The ruling, which was not appealed by Republican lawmakers, led to creation of the Basic Education Funding Commission, which last month issued a report identifying a $5.4 billion “adequacy gap” in school funding that should be made up over a seven-year period. And on Tuesday, Shapiro presented his budget address, calling for a $1.1 billion increase in basic education funding, which include an $872 million “first-year adequacy investment” and $200 million that will go through the basic education funding formula. He also proposed a $50 million bump in special education funding.
His proposal is a $1.072 billion increase for basic education funding, which include an $872 million “first-year adequacy investment” and $200 million that will go through the Basic Education Funding formula. The $50 million for special education is separate.

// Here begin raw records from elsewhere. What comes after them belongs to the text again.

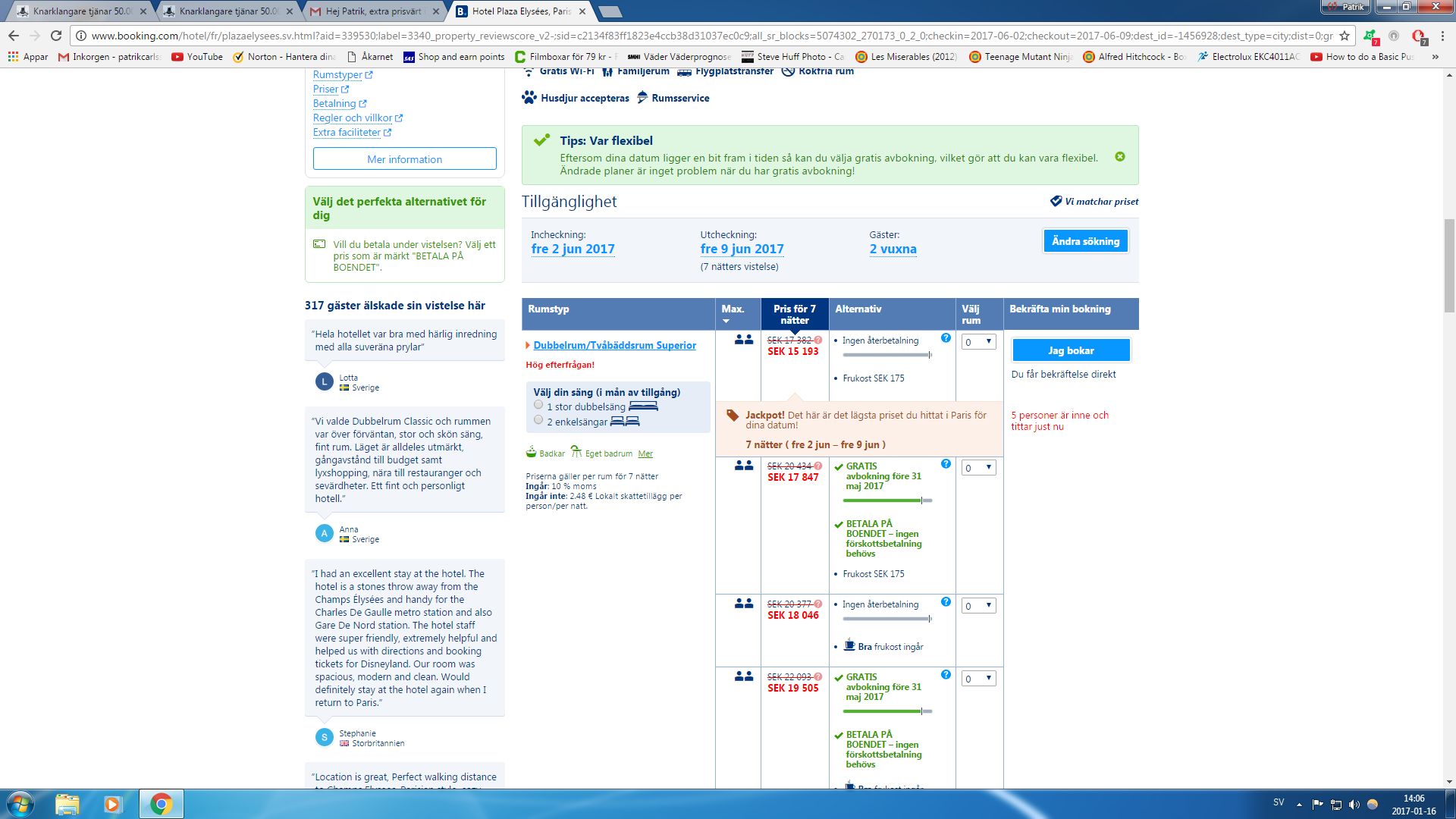This screenshot has height=819, width=1456.
Task: Click the Ändra sökning button
Action: point(1085,241)
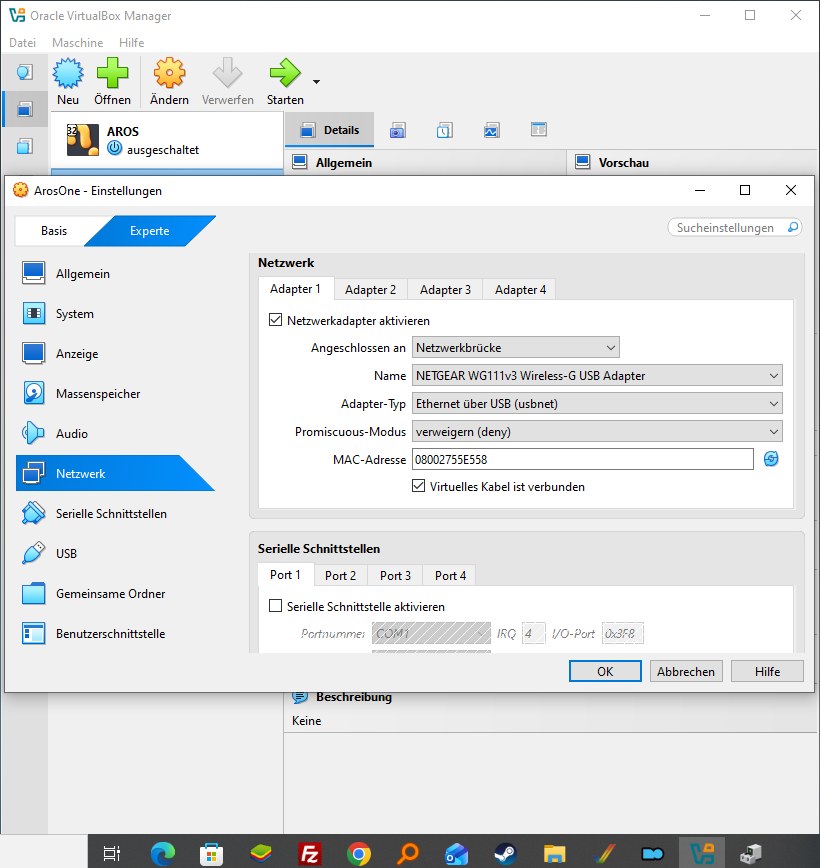820x868 pixels.
Task: Go to Gemeinsame Ordner settings
Action: point(110,594)
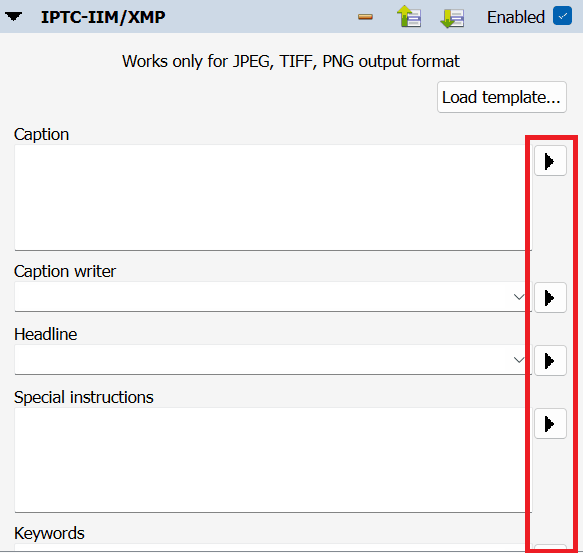Screen dimensions: 583x553
Task: Expand the Caption writer dropdown
Action: [519, 297]
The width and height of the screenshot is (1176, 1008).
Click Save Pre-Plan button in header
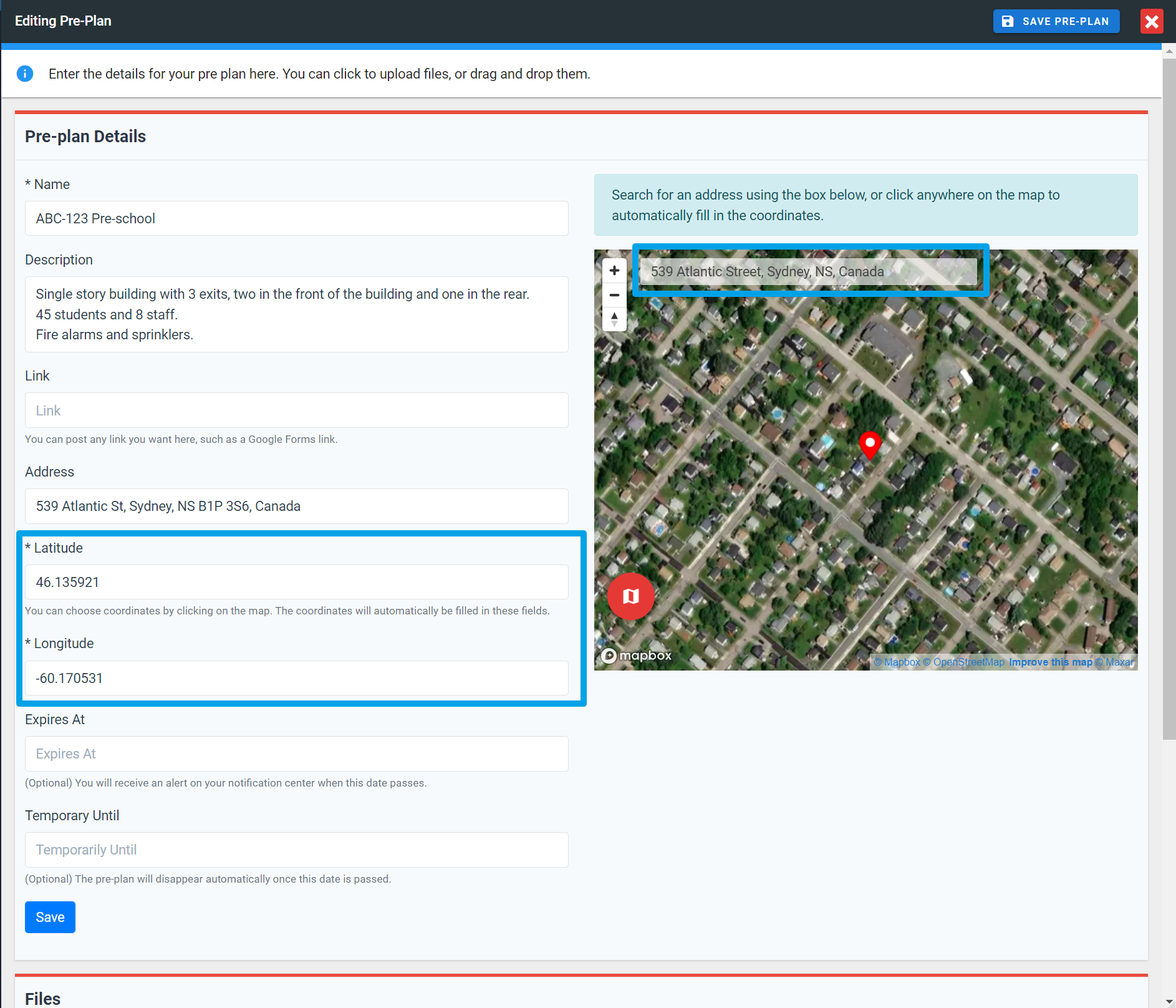[1056, 21]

“Yesterday, Gov. Shapiro’s proposed budget and his support for a long-term plan sets us on a course of constitutional compliance and educational equity for all of our school children,” McInerney said. “With increases in basic education funding of $1.1 billion and the vast majority of that money directed to districts who need it most, this remedy will be transformational for school children in low wealth school districts.”
But the proposed budget has already received pushback from Republicans, with some calling it “absolutely fiscally irresponsible and unsustainable.”
Advocates have already indicated they would take the state back to court if proposed plans “fail our students.” On Wednesday they said a determination on that action could be made “later down the road” if needed.
“We anticipate that the Senate Republicans who did not challenge this on appeal will understand that this issue needs to be addressed and must be a priority,” McInerney said.
Palma added that “if you look at the enormous benefits that the proposed budget would bring across the state you’re not really looking at a partisan issue. You’re really looking at a proposal that is going to support lots of different kinds of constituents with lots of different kinds of representative leaders. We believe that they’ll look at those proposed investments in every corner of the state and constituents will see that it’s within their interest and therefore the legislators’ interest to get on board with that.”